* _Data section_:
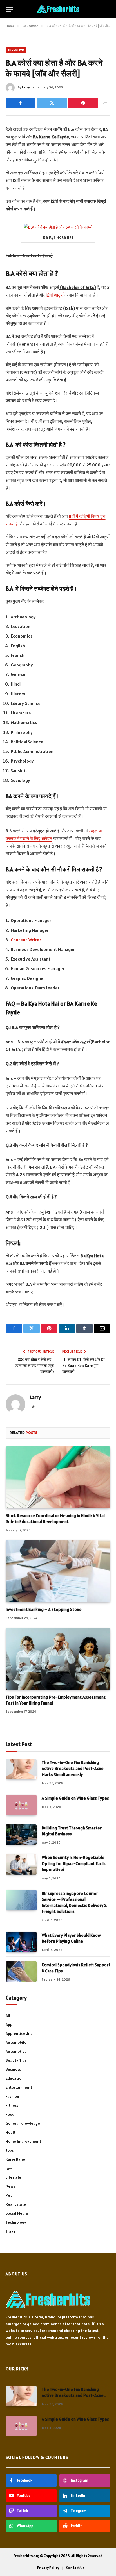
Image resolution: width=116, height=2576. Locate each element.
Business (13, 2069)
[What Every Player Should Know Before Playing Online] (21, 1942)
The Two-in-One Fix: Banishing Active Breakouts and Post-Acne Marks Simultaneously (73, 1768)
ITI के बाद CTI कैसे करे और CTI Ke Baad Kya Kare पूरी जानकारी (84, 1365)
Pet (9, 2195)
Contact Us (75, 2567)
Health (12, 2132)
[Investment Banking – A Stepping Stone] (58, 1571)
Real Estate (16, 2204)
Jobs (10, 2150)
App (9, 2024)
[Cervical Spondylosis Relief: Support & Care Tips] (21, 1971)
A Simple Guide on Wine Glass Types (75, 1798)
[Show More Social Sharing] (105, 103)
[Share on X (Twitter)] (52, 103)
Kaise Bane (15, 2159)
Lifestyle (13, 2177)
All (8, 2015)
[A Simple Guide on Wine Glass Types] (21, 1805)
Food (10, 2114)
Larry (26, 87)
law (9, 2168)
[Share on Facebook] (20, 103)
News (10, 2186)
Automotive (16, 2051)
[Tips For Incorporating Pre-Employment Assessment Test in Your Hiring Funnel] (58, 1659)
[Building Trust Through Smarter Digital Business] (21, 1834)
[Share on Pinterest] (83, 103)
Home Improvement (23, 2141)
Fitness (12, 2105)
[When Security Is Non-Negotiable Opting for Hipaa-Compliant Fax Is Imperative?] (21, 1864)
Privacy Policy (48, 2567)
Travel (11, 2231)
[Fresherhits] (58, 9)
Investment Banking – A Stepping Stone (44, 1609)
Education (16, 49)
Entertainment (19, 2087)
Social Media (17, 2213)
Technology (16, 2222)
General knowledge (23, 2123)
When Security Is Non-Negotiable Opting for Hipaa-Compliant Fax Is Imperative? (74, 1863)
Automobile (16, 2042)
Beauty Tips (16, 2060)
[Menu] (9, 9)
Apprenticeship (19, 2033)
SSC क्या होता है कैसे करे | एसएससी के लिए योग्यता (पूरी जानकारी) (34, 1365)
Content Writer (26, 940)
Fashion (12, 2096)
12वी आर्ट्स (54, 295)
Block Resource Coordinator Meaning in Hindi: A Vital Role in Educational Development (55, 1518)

* _Try it_: Look above for the line with "Health (12, 2132)" and the line with "[Tips For Incorporating", and reproduce exactly those two lines plus every line between, nothing more.

* _Problem solution_:
Health (12, 2132)
[Investment Banking – A Stepping Stone] (58, 1571)
Real Estate (16, 2204)
Jobs (10, 2150)
App (9, 2024)
[Cervical Spondylosis Relief: Support & Care Tips] (21, 1971)
A Simple Guide on Wine Glass Types (75, 1798)
[Show More Social Sharing] (105, 103)
[Share on X (Twitter)] (52, 103)
Kaise Bane (15, 2159)
Lifestyle (13, 2177)
All (8, 2015)
[A Simple Guide on Wine Glass Types] (21, 1805)
Food (10, 2114)
Larry (26, 87)
law (9, 2168)
[Share on Facebook] (20, 103)
News (10, 2186)
Automotive (16, 2051)
[Tips For Incorporating Pre-Employment Assessment Test in Your Hiring Funnel] (58, 1659)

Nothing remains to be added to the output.